_Exercise aim_
Could you set down every entry exactly as it stands, without the images?

_Input for this task_

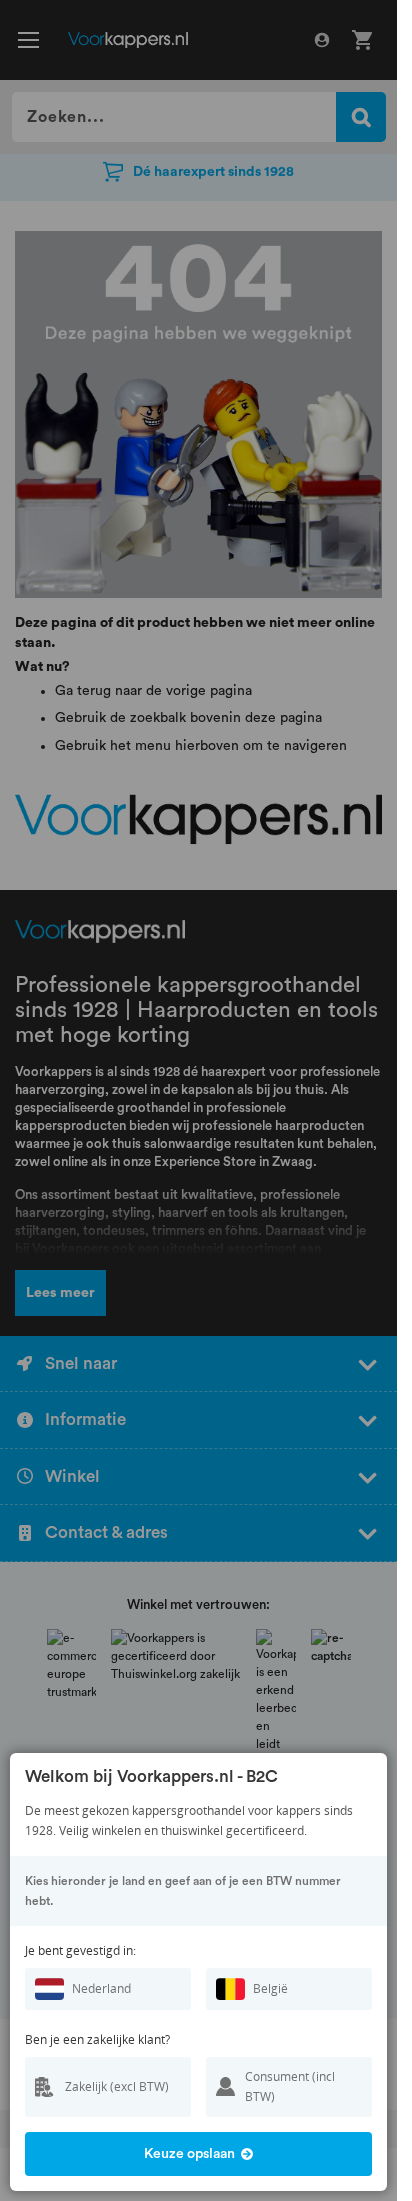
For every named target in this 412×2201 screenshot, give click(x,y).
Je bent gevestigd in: (80, 1950)
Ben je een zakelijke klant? (97, 2039)
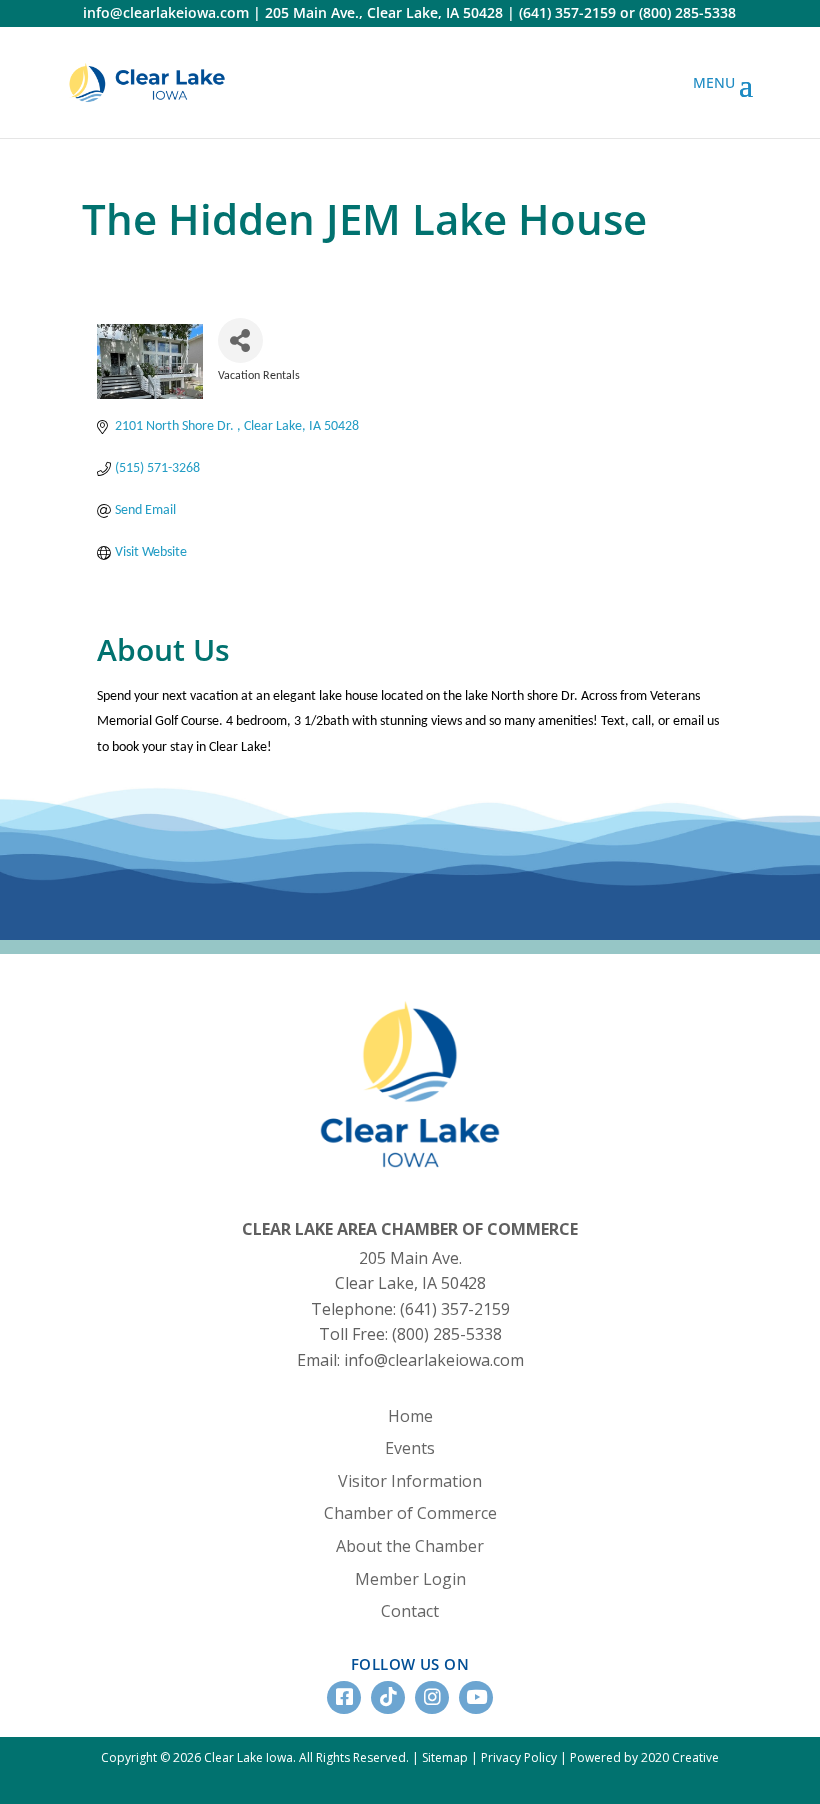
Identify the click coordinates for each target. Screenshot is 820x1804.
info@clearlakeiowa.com (166, 12)
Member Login (410, 1579)
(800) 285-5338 (687, 12)
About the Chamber (410, 1546)
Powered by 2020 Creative (644, 1757)
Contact (410, 1611)
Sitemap (445, 1757)
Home (410, 1416)
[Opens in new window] (147, 82)
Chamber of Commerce (410, 1513)
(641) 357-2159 (567, 12)
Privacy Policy (519, 1757)
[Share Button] (240, 340)
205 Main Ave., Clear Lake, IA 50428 (384, 12)
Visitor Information (410, 1481)
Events (410, 1448)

_Reply to the exercise_
For every named target in this 412×2201 screenshot, give click(x,y).
Je bent gevestigd in: (80, 1950)
Ben je een zakelijke klant? (97, 2039)
Identify the click coordinates for each target. Screenshot is 820x1804.
info@clearlakeiowa.com (166, 12)
Member Login (410, 1579)
(800) 285-5338 (687, 12)
About the Chamber (410, 1546)
Powered by 2020 Creative (644, 1757)
Contact (410, 1611)
Sitemap (445, 1757)
Home (410, 1416)
[Opens in new window] (147, 82)
Chamber of Commerce (410, 1513)
(641) 357-2159 (567, 12)
Privacy Policy (519, 1757)
[Share Button] (240, 340)
205 Main Ave., Clear Lake, IA 50428 (384, 12)
Visitor Information (410, 1481)
Events (410, 1448)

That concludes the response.